You know the story, you’ve been sat on your hands for weeks waiting for any sign of a break in the weather. In the mean time your pride and joy has been sat tied up against the harbour wall turning itself into one hugely expensive harbour ornament. Then it happens, by sheer luck the weather abates and the tides just fall right so that you can finally have a couple of hours at sea. You’re burning your expensive fuel on the short run to your first mark of the day, battling the sea which hasn’t quite flattened as much as the forecast “promised” then you arrive, your much prized but so far under used fishfinder greets you with this:-
And that’s when it goes down hill!
With the promise of good Pollack, Coalfish and even the chance of a Rock Cod on the menu we’d brought everything but the kitchen sink to throw at them on this shallow reef mark. When the first drop down on the test drift with Pink Hockai lures resulted in a huge bend in the rod we both thought we were on to a winner for the day, after a 5 minute battle the fish was gone again but not to worry. There was a large patch of good sized fish chasing amongst bait fish and we were going to fill our boots. Or so we thought.
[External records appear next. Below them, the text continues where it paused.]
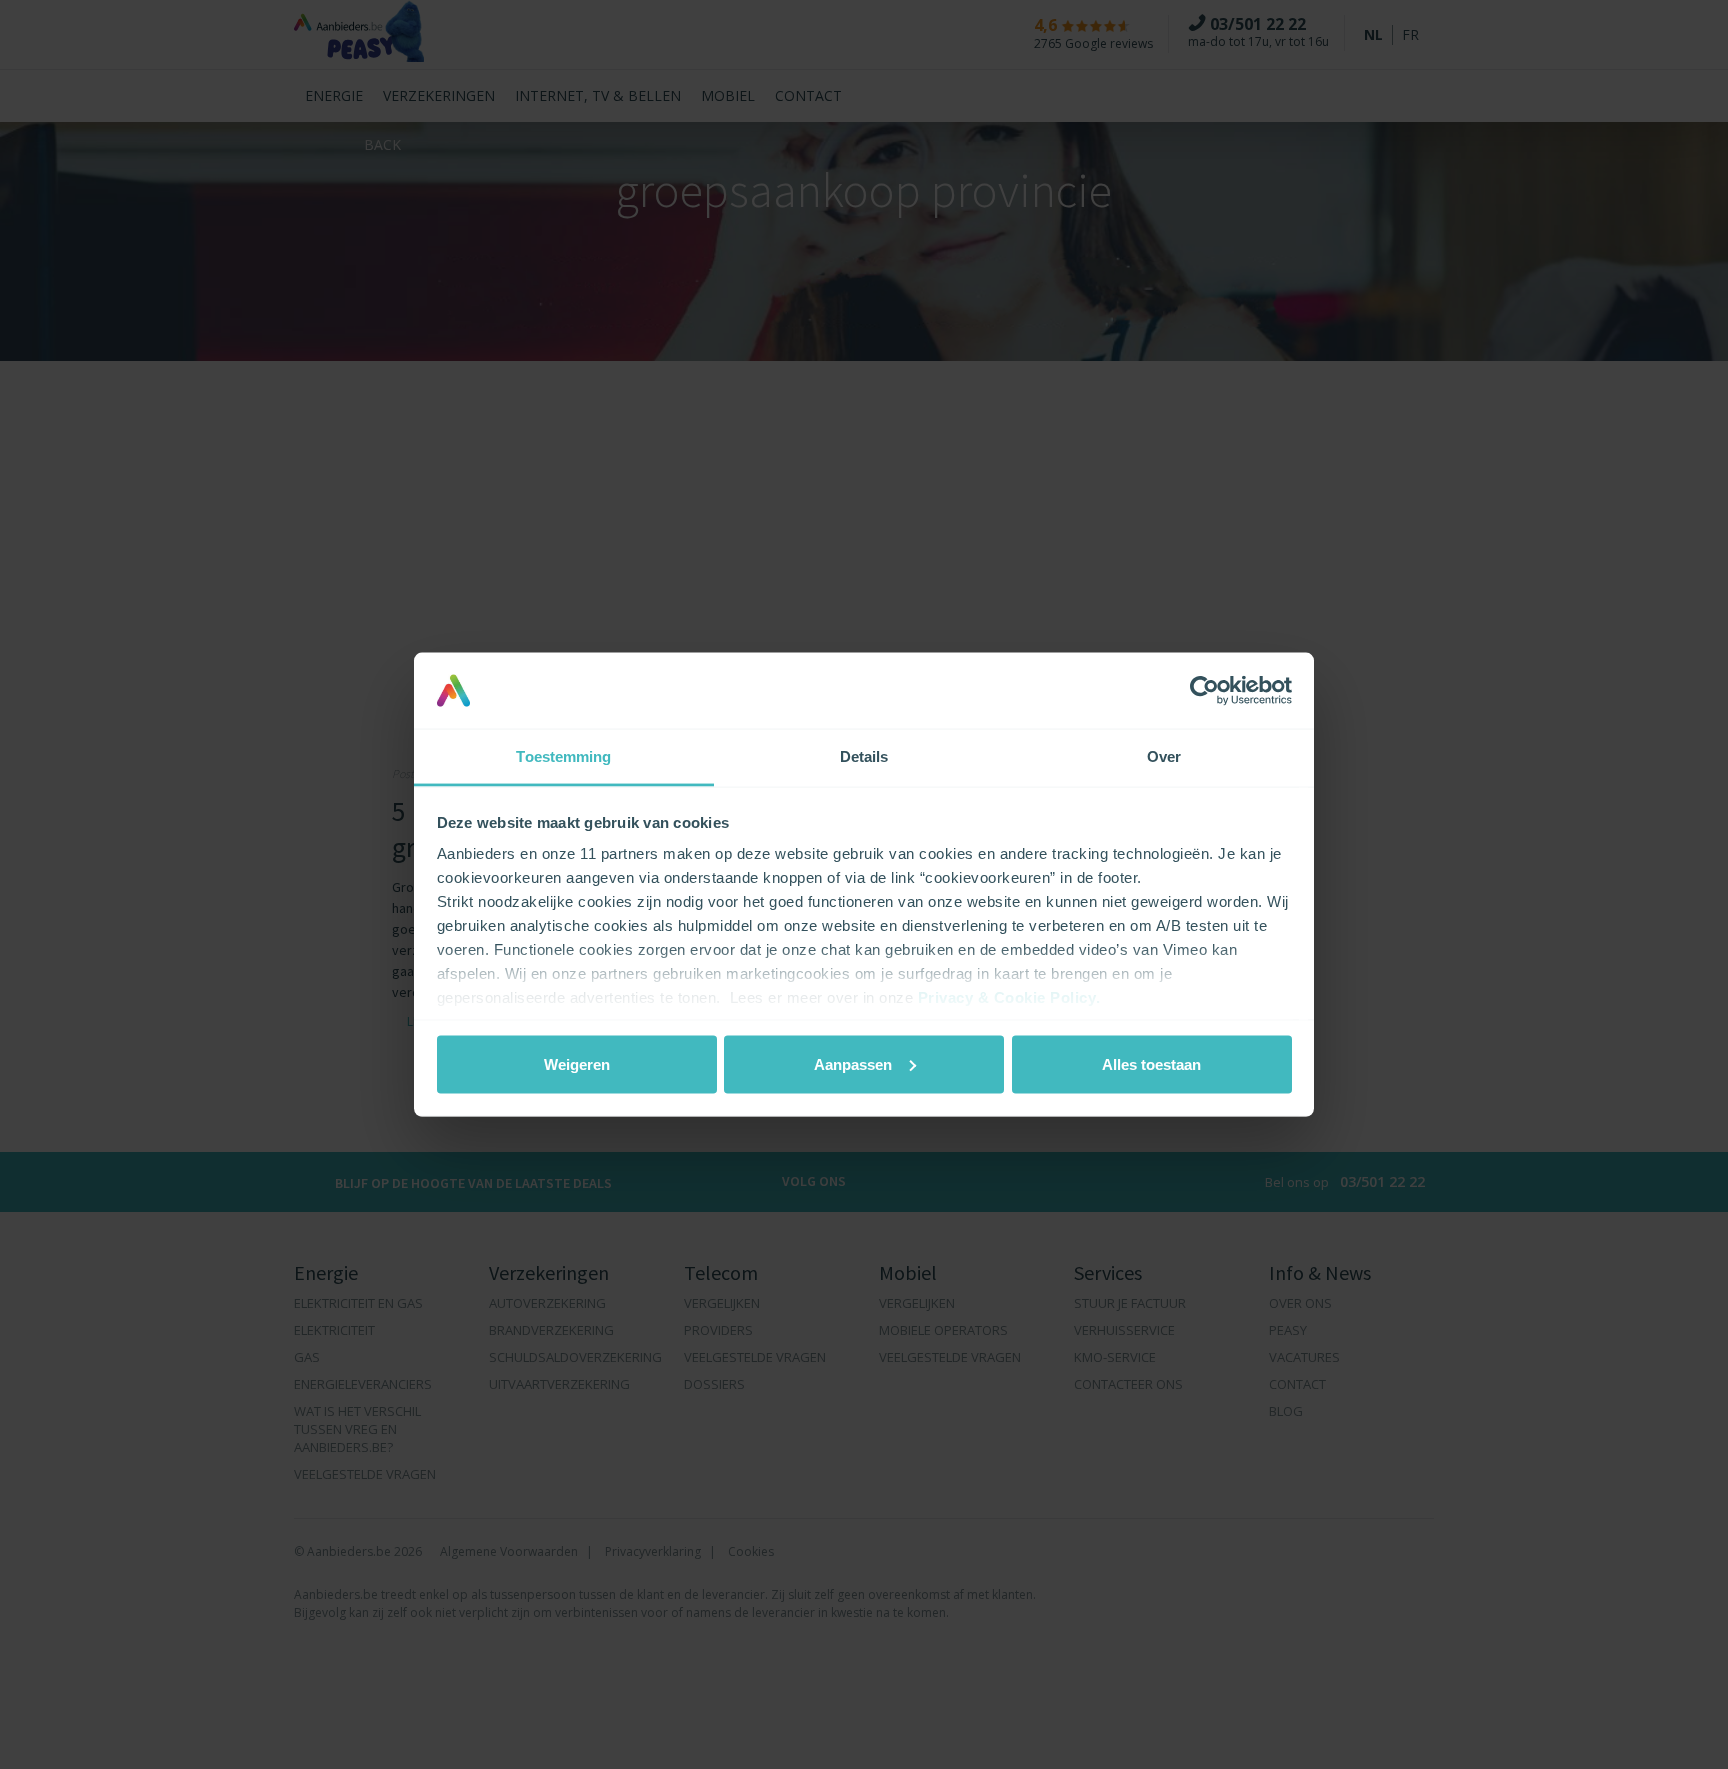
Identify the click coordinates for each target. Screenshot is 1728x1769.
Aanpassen (853, 1063)
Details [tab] (864, 756)
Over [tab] (1164, 756)
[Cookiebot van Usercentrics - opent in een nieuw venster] (1204, 690)
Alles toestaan (1151, 1063)
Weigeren (577, 1063)
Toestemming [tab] (563, 756)
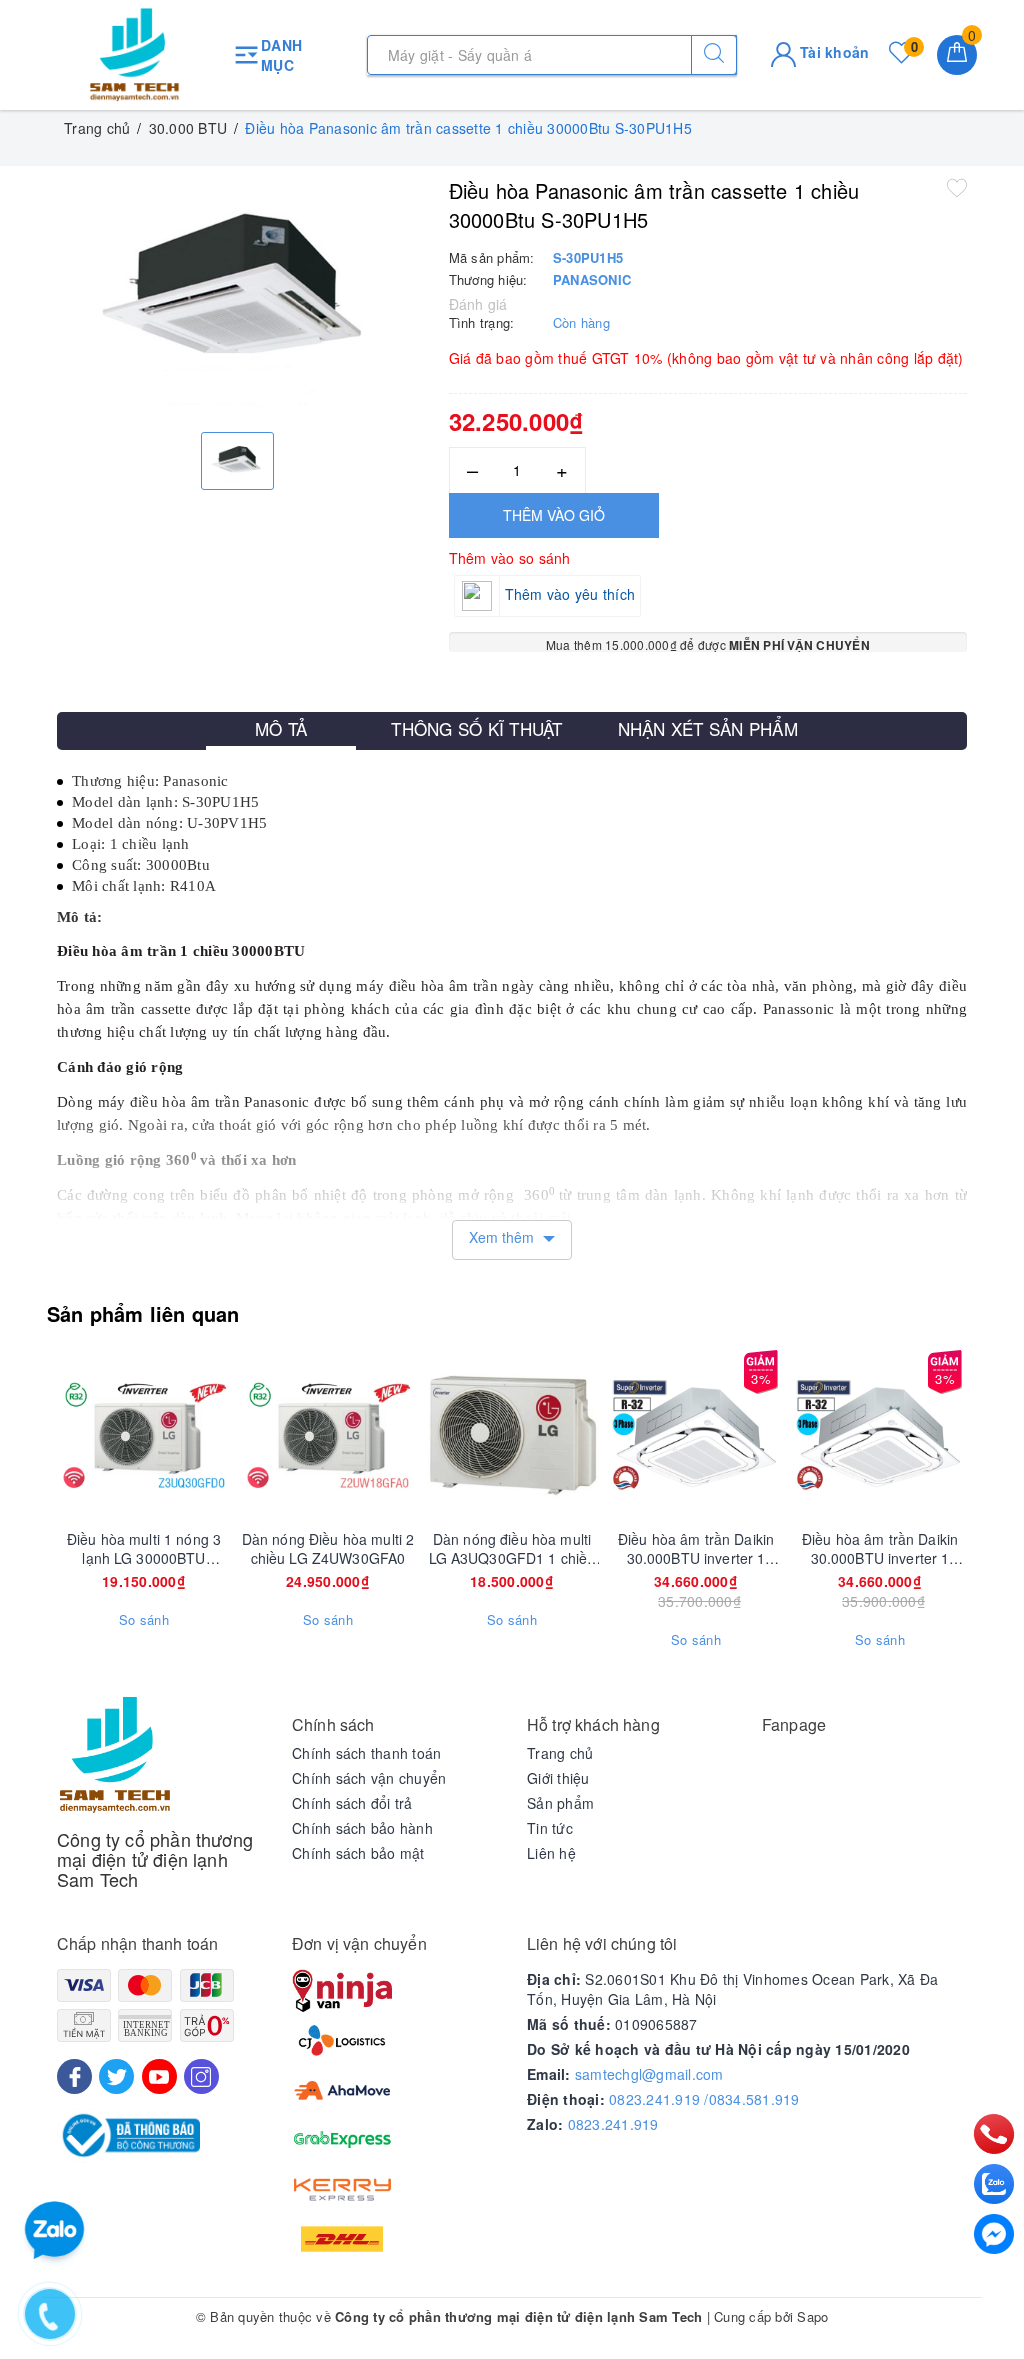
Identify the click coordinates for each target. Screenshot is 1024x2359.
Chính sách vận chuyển (369, 1778)
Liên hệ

For 2 hours we repeated this drift, going over large amounts of fish and we didn’t get another single take. From black/red powerbait worms, every variety/size of Hockai to the much fabled Sidewinder lures. We even tried various Mackerel baits all without so much a a single take. I couldn’t believe it. The fish were there, I have abosolutely no doubt about that, they just weren’t interested in what we had to offer them.
This isn’t an isolated story, people think that boat fishing is just a case of heading out to sea, dropping your line and pulling up fish. I was even speaking to a very experienced shore match angler last week or pretty much dismissed all boat angling as such. He didn’t see any challenge? But there is a real art to pulling in big fish on a boat and it’s as much about the your water craft as anything else.
In the cold light of day 2 days later (and with the full benefit of my current charts) I can see exactly where we went wrong. When we first arrived at that mark we had the tide and force 4 wind in the same direction. However no sooner had we fished our first drift (2 hours before high water) when there was a shift in the current. this left us being pushed with the wind (my boat is influenced much more by the wind) at a funny angle across the tide. And by funny I mean not an angle the fish see as natural.
I have no doubt whatsoever that we could fish that same spot again with either the wind with a bit of north in it or even a bit less strength and be in to double figure Pollack and Coalfish. That is boat fishing.